High Rising appeared in 1933 and I consider it a tour de force, springing like Athena fully armed from the forehead of Zeus. While Angela Thirkell had written many articles, short stories, and one previous novel—all written because she needed the money as her principal character and avatar Laura Morland does—this is the first of what would be a long series of inter-connected works. The tone is assured and confident, witty and observant. She does not yet name her imaginary county or connect any characters to Trollope’s; it is just a slice of idealized, upper-middle class English life.
If this is your first Angela Thirkell novel and if you are not into romanticized English county life, you might be tempted to say OK, it’s funny, it’s “nice,” but what’s the big deal? If you are that kind of reader the big deal comes a few novels hence, when we move into the War years, with each novel being written in the time it is set in. Here’s where we get the splendid, page-long sentences, the social commentary, and the details of life in War and the more dreadful Peace. If you are not that kind of reader, and are enjoying High Rising for the comic-romance that it is, then you will enjoy the rest of the series.
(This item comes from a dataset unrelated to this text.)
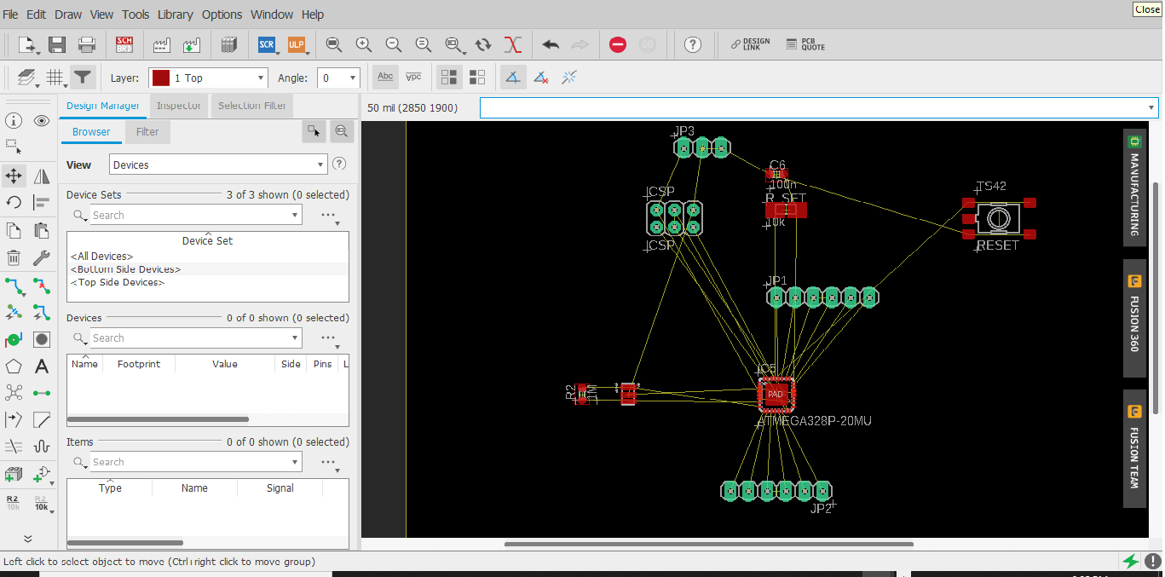
Task: Select the Delete trash can tool
Action: click(x=14, y=257)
As one anonymous reviewer on Amazon commented, “if you like this kind of book, this is the kind of book you will like,” a pungent summation indeed!
This post itself is not going to be a true summary but more of a meander and an introduction to some of the characters and some of my favorite bits of Thirkell’s writing.
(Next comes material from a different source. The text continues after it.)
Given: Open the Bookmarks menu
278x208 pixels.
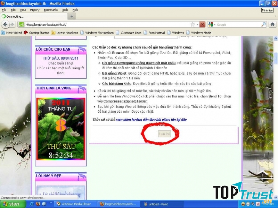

High Rising opens with the writer Laura Morland attending the prize-giving at her youngest son’s preparatory school, Southbridge, run by Mr. Birkett, aided by his wife Amy. Tony is an amusing, exasperating, and (mostly) loveable boy of about eight or nine (here we will note that Thirkell, like Oxenham and other writers of their period, keep their children “babyish” beyond the years that we would experience them today; I don’t recall my children acting or talking the way Tony and his good friend Master Wesendonck do). His passion is his model railway.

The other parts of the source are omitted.